Updated: Sep 27, 2020

The effects of smoking and alcohol on health have received considerable attention as a high priority of public health problem.

According to HSCIC, 2013, approximately 20% of the UK population are smokers. Lower satisfaction with jobs, financial conditions, health, and physical condition as well as non-working activities, are reported by people who smoke in comparison with those who do not smoke. Smoking is highly correlated with poor mental health in general.

Moreover, Jane-Llopis & Matysina, 2006 estimated that alcohol is an established risk factor for depression, and up to 10% of male depression is related to alcohol consumption. However, moderate levels of alcohol consumption when compared with total non-consumption are associated with lower susceptibility to disease, fewer depressive symptoms, higher levels of subjective wellbeing and better cognition. There was also evaluated that the number of adults exceeding 3 or 4 units of alcohol on at least one day a week was higher for men (34%) than for women (28%).


Another study, by the Asian Institute of Research, examined the relationship between alcohol smoking and the safety of workers. The participants were 1392 public sector employees from South Wales, UK. 39.3% of the sample were smokers and 32.3 % consumed alcohol more than the recommended safe level.

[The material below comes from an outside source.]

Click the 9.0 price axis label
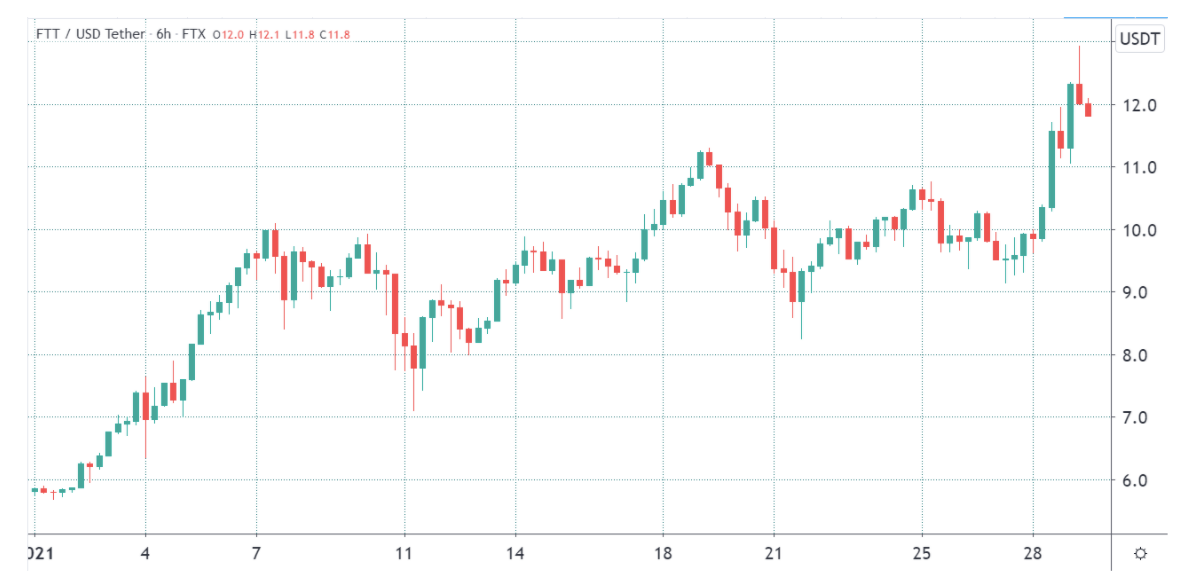The image size is (1189, 584). coord(1140,293)
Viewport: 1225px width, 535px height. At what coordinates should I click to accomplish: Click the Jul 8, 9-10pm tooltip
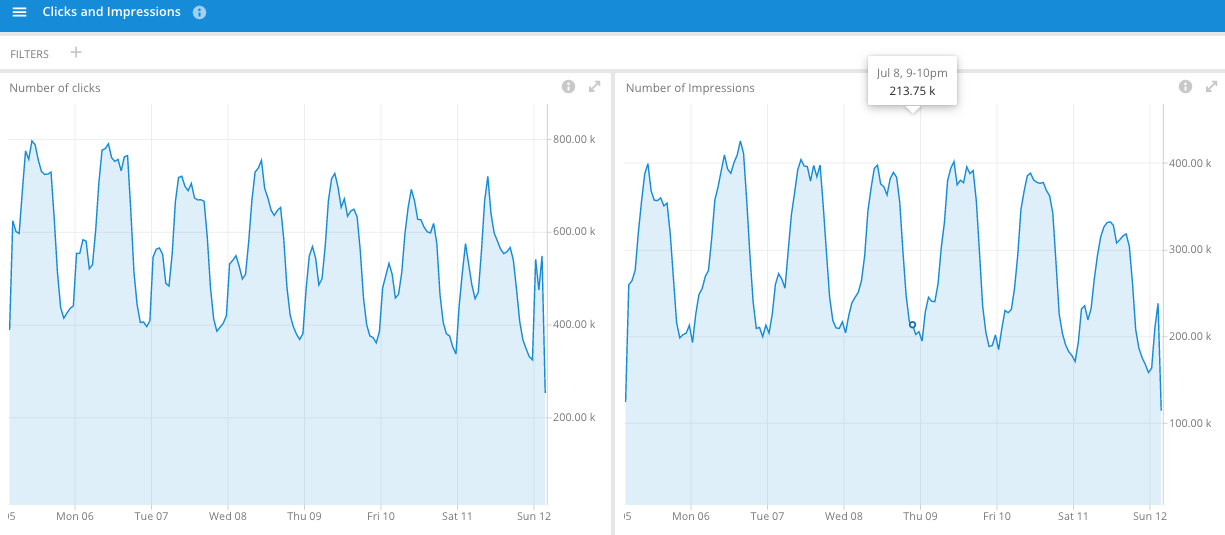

Individuals who consumed more than the recommended safe level of alcohol showed behaviours of risktaking and cognitive failures. While, those consuming alcohol at a safe level had the lowest scores for physical symptoms, fatigue, and depression. Non-consumers had higher scores for these outcomes than those consuming at the recommended safe level. Those consuming above the recommended limit had the lowest job satisfaction. They followed by non-consumers, whereas those consuming alcohol below the safe limit had the highest job satisfaction.

There were no significant interactions between alcohol consumption patterns and smoking. Moreover, smokers rated their job as significantly more enjoyable and reported fewer injuries outside of work, but had more symptoms which were mainly respiratory. Groups of smokers may have greater social interaction while having a cigarette.

Overall, future research is required to use a multivariate longitudinal approach and to identify underlying mechanisms. There should be also assessed the benefits of education about alcohol consumption and smoking cessation.